Figure 1. hPSC-LOs are permissive to SARS-CoV-2 virus infection both in vitro and in vivo.

a. UMAP of hPSC-LOs. b. AT2 cell markers in each cluster in UMAPs. c. Enrichment analysis of hPSC-LOs using genes highly expressed in adult human AT2 cells. d. Correlation analysis of genes with cell fates in hPSC-LOs and adult human lung cells. e. UMAP of ACE2, TMPRSS2 and FURIN expression in hPSC-LOs. f. Immunostaining of hPSC-LOs. Scale bars= 30 μm. Microscale bars=10 μm. g. Luciferase activity at 24 hpi of hPSC-LOs either mock-infected or SARS-CoV-2-entry virus infected (MOI=0.01). n=3 biological independent experiments. ***P=1.62E-06. h.

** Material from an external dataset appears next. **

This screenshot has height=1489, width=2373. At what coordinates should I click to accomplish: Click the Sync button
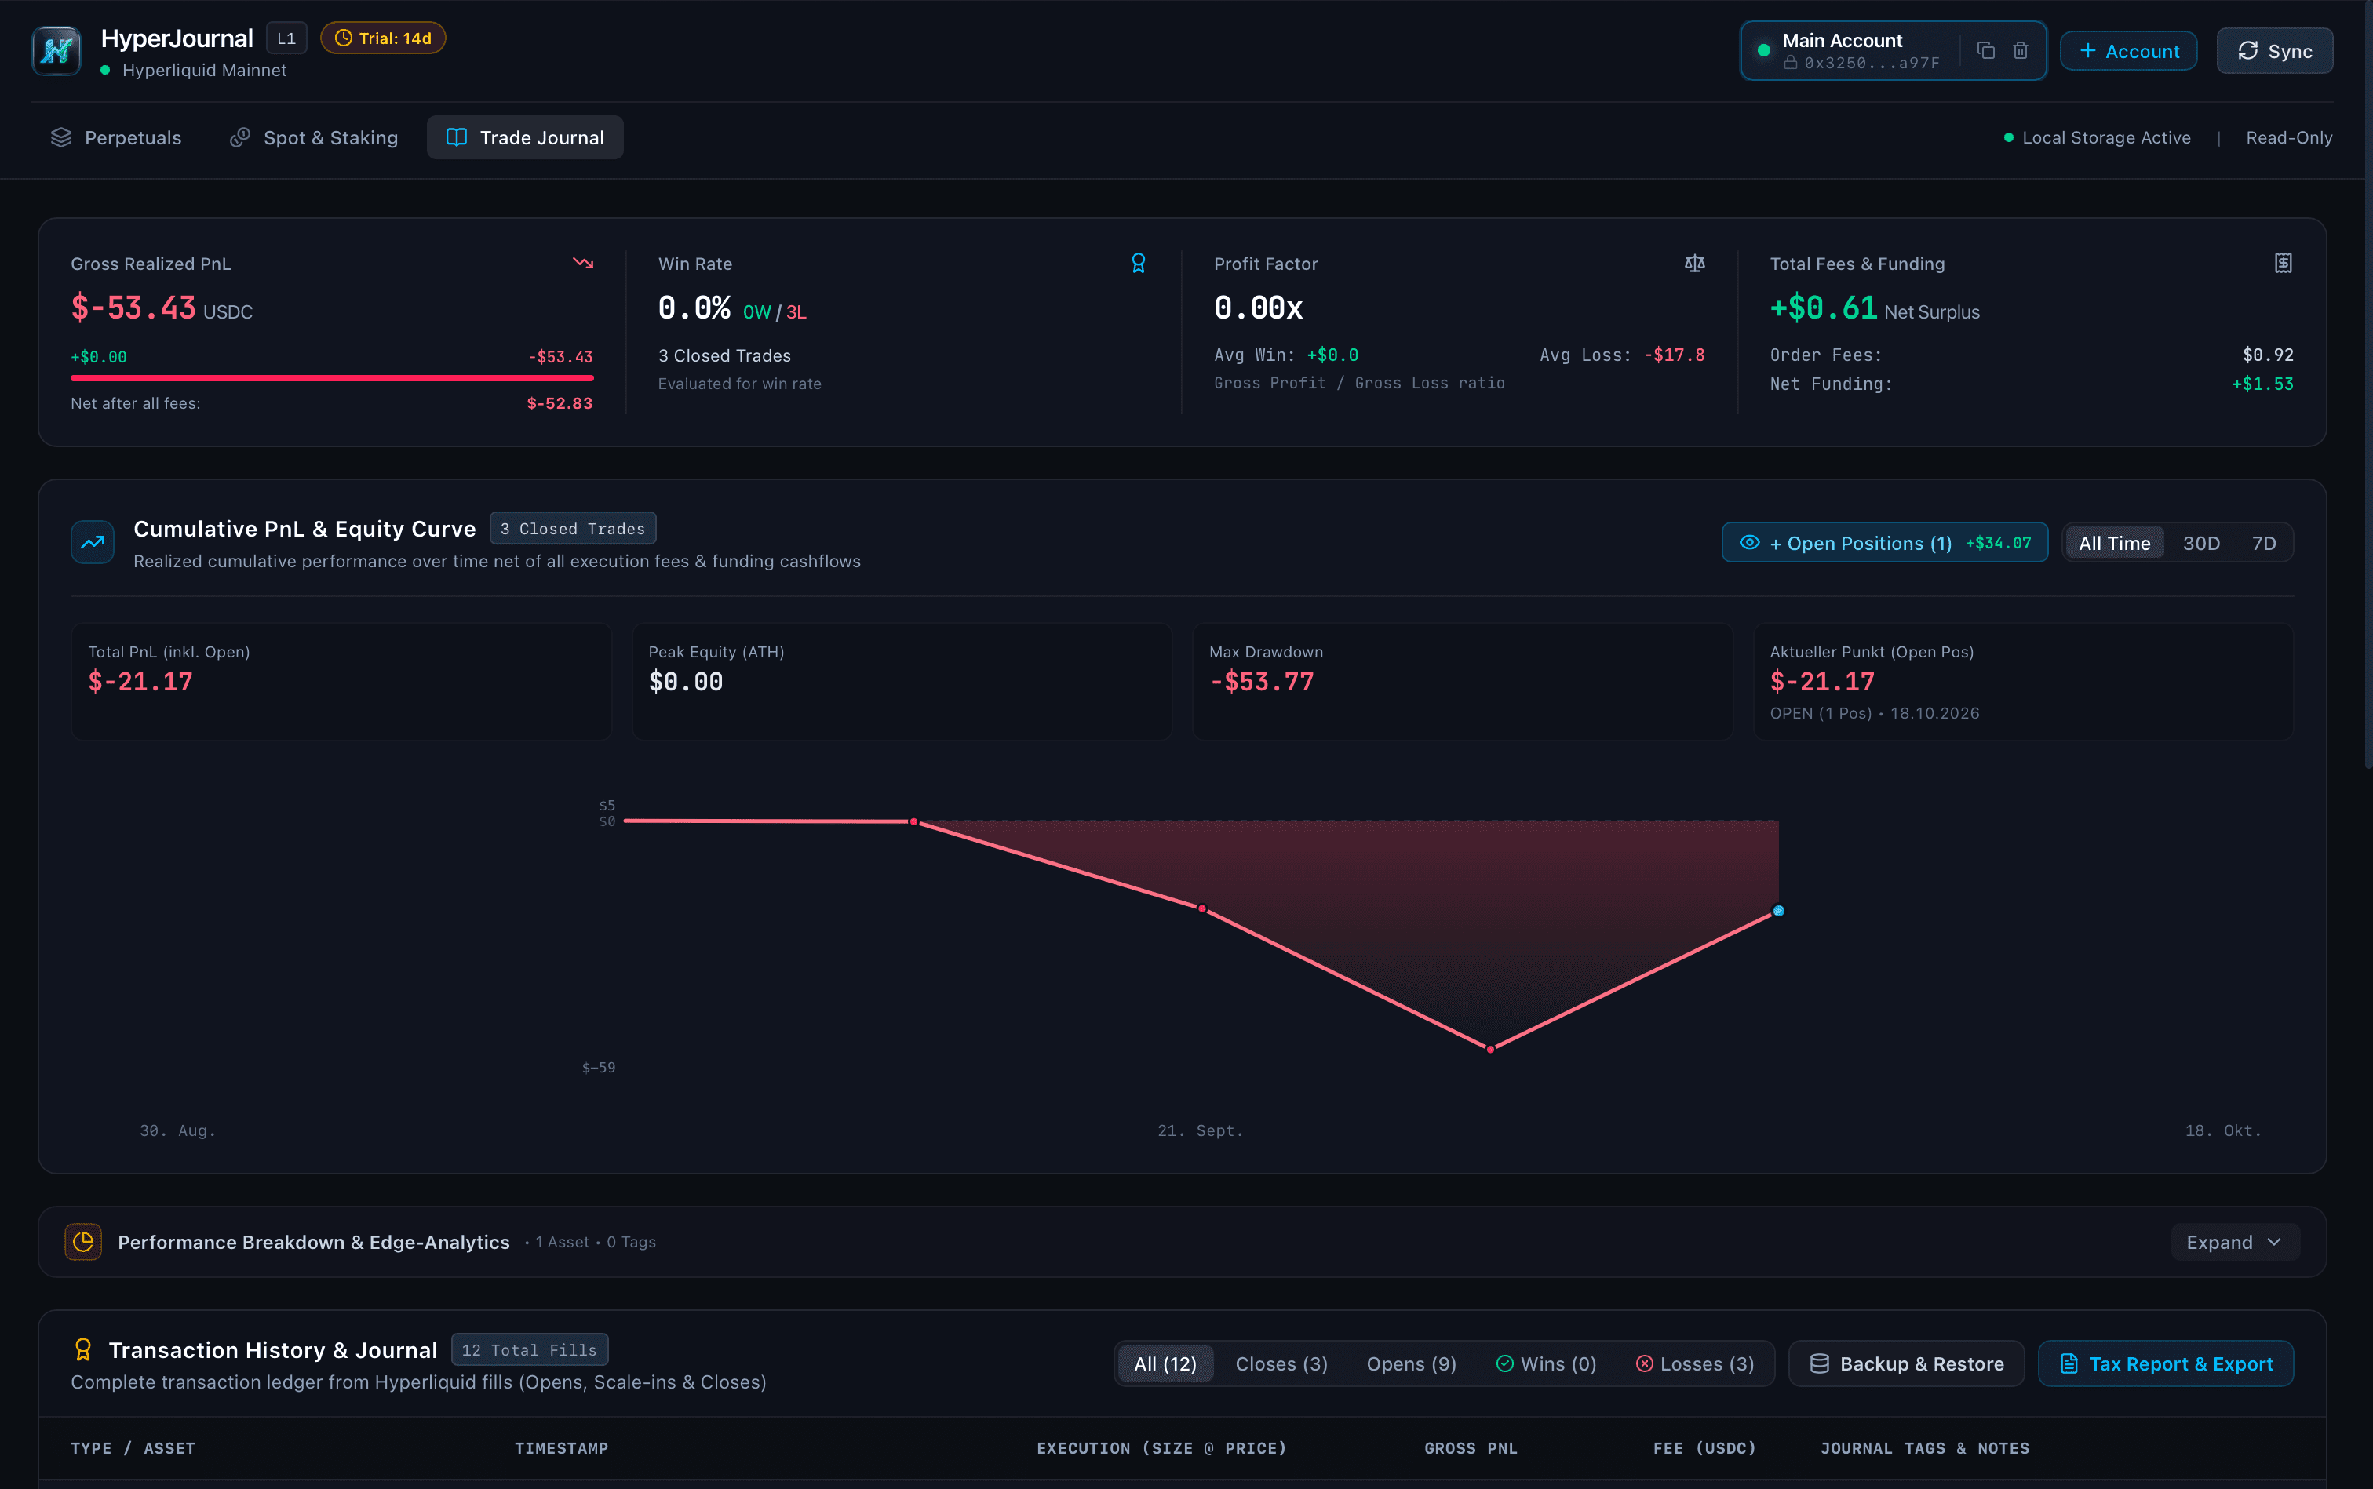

Schematic of in vivo transplantation of hPSC-derived lung xenografts. i, Immunostaining of hPSC-derived lung xenografts. Scale bars=75 μm. Microscale bars=10 μm. j, Immunostaining of hPSC-derived lung xenografts at 24 hpi (1X10⁴ FFU). Scale bars= 75 μm. Microscale bars=10 μm. k, qRT-PCR analysis of total RNA extracted from infected hPSC-LOs (24 hpi, MOI=0.01) for viral N sgRNA. n=3 biological independent experiments. *P=0.0236. l, Immunostaining of hPSC-LOs at 24 hpi (SARS-CoV-2, MOI=0.01). Scale bars= 50 μm. Microscale bars=10 μm. m, Alignment of the transcriptome with the viral genome in SARS-CoV-2 infected hPSC-LOs. Schematic below shows the SARS-CoV-2 genome. n, Volcano plot analysis of differential expression of SARS-CoV-2 infected hPSC-LOs versus mock infection. Red line indicates p-adjusted value<0.05. o, Gene over-representation analysis using KEGG pathway database of SARS-CoV-2 infected hPSC-LOs versus mock infection. n=3 biological independent experiments. p. Gene over-representation analysis using KEGG pathway database of lung autopsy tissues from COVID-19 versus healthy patients. n=3 patients for each group. *P < 0.05 and ***P< 0.001. Data were analyzed by an unpaired two-tailed Student’s t-test and shown as mean ± STDEV. Data are representative of at least three independent experiments.